EXERCISE:
Output the data word for word. Begin at its first line and end at the line with "Smash the cake (744, 228)".

- Opening Delimiter -

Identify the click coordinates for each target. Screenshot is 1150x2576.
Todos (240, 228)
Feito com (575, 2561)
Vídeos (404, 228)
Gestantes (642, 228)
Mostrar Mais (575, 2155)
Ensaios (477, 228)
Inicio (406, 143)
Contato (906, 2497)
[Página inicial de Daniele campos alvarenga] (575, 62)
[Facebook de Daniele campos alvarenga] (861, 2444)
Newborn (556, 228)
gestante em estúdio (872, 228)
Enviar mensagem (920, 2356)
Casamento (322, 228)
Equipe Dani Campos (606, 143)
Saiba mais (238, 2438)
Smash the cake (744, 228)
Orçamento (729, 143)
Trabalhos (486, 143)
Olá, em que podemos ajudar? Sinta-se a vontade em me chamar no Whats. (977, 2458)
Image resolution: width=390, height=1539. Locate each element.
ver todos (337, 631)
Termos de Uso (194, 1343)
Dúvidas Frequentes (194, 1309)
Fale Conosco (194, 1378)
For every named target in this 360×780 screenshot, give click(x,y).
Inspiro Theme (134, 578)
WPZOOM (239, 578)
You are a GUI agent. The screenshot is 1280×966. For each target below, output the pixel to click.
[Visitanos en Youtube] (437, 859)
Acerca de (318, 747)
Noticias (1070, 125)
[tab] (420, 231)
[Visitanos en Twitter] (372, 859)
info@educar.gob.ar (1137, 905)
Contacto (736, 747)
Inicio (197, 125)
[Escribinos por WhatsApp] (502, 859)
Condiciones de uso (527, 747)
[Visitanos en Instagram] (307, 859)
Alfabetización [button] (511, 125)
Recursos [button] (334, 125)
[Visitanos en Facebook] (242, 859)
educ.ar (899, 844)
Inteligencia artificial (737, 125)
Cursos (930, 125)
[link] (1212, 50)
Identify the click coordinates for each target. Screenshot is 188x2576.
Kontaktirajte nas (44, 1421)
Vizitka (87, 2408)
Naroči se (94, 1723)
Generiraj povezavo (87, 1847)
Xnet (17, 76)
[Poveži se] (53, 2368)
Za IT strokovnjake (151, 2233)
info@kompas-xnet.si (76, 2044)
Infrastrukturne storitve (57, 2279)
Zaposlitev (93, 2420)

- Closing Delimiter -

SOLUTION FOR THIS TASK:
Identify the click coordinates for each target. Screenshot is 1150x2576.
Todos (240, 228)
Feito com (575, 2561)
Vídeos (404, 228)
Gestantes (642, 228)
Mostrar Mais (575, 2155)
Ensaios (477, 228)
Inicio (406, 143)
Contato (906, 2497)
[Página inicial de Daniele campos alvarenga] (575, 62)
[Facebook de Daniele campos alvarenga] (861, 2444)
Newborn (556, 228)
gestante em estúdio (872, 228)
Enviar mensagem (920, 2356)
Casamento (322, 228)
Equipe Dani Campos (606, 143)
Saiba mais (238, 2438)
Smash the cake (744, 228)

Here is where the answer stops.